Tyler Cheese

No. 4 – Panteras de Aguascalientes
- Position: Shooting guard
- League: LNBP

Personal information
- Born: November 13, 1996 (age 29) Albany, Georgia, U.S.
- Listed height: 6 ft 5 in (1.96 m)
- Listed weight: 202 lb (92 kg)

Career information
- High school: Albany (Albany, Georgia); Combine Academy (Lincolnton, North Carolina);
- College: Florida SouthWestern (2016–2018); Akron (2018–2020);
- NBA draft: 2020: undrafted
- Playing career: 2020–present

Career history
- 2020: Universo Treviso
- 2020: Vilpas Vikings
- 2021: Pelister
- 2021–2022: Team Ehingen Urspring
- 2022-2023: Rapla KK
- 2023-2024: Sokół Łańcut
- 2024: Soles de Santo Domingo
- 2024: Stade Rochelais Basket
- 2024–2025: MKS Dąbrowa Górnicza
- 2025–2026: Bora
- 2026–present: Panteras de Aguascalientes

Career highlights
- Second-team All-MAC (2020); First-team All-Suncoast (2018); Second-team All-Suncoast (2017);

= Tyler Cheese =

American basketball player (born 1996)

Tyler Cheese (born November 13, 1996) is an American professional basketball player for Panteras de Aguascalientes of the Liga Nacional de Baloncesto Profesional (LNBP). He played college basketball for Florida SouthWestern and Akron.

==High school career==
Cheese played three years at Albany High School and led the team to the Class AAAA state tournament as a junior. He transferred to Combine Academy in North Carolina. As a senior, Cheese averaged 17.3 points, 6.6 rebounds, and 5.2 assists per game while shooting 41 percent from behind the three-point arc, earning All-State recognition. In April 2016, he signed with Florida SouthWestern over Florida and Chipola.

==College career==
In his freshman season at Florida SouthWestern State College, Cheese averaged 10.6 points, 3.5 rebounds and two assists per game, earning Second Team All-Suncoast Conference honors. As a sophomore, he averaged 15.1 points, a team-high 6.6 assists and 5.3 rebounds per game and was named to the First Team All-Suncoast. Cheese scored a career-high 40 points against IMG Academy and recorded the first two triple-doubles in program history. He continued his career at NCAA Division I program Akron. On February 23, 2019, Cheese scored a junior season-high 27 points in a 70–58 win over Miami (Ohio). He averaged 11.1 points, 4.9 rebounds and 2.5 assists per game as a junior. On February 27, 2020, Cheese received a one-game suspension for bumping into an official in a game against Bowling Green. In his senior season, he averaged 15.7 points, 4.8 rebounds and 3.4 assists per game and earned Second Team All-Mid-American Conference honors.

==Professional career==
On July 8, 2020, Cheese signed his first professional contract with Universo Treviso of the Italian Lega Basket Serie A. He played three games averaging four points per game. On October 26, 2020, Cheese signed with Vilpas Vikings of the Korisliiga. After averaging seven points per game in four games, he requested to leave for personal reasons on November 18. On July 21, 2021, Cheese signed with Pelister of the Macedonian League. Later in 2021, he joined Team Ehingen Urspring of the German ProA.

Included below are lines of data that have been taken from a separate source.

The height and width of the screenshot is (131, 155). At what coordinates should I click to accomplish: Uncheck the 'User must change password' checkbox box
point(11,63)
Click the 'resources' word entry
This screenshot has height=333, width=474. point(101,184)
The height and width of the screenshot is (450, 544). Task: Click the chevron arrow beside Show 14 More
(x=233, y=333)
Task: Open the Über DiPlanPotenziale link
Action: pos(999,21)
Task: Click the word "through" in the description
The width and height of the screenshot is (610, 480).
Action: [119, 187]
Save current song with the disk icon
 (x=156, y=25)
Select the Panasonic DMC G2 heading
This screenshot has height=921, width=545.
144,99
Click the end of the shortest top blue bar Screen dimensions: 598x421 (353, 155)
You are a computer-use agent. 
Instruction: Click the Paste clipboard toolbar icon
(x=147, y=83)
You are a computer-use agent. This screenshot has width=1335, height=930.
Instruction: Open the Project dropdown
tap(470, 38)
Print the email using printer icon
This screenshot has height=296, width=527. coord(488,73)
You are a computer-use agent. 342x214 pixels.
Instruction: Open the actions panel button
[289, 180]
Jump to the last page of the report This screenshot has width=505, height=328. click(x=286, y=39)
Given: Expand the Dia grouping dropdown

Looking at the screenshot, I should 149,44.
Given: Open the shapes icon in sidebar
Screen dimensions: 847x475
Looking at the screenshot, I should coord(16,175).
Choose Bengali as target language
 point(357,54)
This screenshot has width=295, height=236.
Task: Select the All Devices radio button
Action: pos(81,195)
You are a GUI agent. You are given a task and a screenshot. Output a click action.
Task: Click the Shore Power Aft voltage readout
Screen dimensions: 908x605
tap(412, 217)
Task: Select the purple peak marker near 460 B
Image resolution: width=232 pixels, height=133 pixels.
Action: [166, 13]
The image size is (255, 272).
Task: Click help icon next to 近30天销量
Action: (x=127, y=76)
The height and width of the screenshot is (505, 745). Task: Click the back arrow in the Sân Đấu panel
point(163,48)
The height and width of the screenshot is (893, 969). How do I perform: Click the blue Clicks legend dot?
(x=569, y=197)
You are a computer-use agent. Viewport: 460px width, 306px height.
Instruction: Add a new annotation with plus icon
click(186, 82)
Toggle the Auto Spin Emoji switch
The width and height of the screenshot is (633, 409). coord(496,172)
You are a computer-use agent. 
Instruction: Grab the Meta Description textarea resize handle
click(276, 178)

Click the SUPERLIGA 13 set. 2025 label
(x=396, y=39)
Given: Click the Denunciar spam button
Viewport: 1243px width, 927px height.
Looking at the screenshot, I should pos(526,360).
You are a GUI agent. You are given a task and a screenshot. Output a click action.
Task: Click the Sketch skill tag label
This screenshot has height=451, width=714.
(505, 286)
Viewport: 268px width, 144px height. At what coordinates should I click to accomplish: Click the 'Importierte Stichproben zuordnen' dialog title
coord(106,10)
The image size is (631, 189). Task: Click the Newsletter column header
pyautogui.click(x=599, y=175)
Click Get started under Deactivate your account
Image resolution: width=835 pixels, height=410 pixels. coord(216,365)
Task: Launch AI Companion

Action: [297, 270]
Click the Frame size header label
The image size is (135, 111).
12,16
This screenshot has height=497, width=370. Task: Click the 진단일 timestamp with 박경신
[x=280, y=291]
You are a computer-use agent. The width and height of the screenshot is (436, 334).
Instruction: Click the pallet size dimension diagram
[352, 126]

On September 25, 2024, Cheese signed with Stade Rochelais Basket of the LNB Pro A.

On November 25, 2024, he signed with MKS Dąbrowa Górnicza of the Polish Basketball League (PLK).

==Personal life==
He is the son of Victoria Cheese and has a sister, Shyneshia, and a brother, Deron. His father died when he was five years old.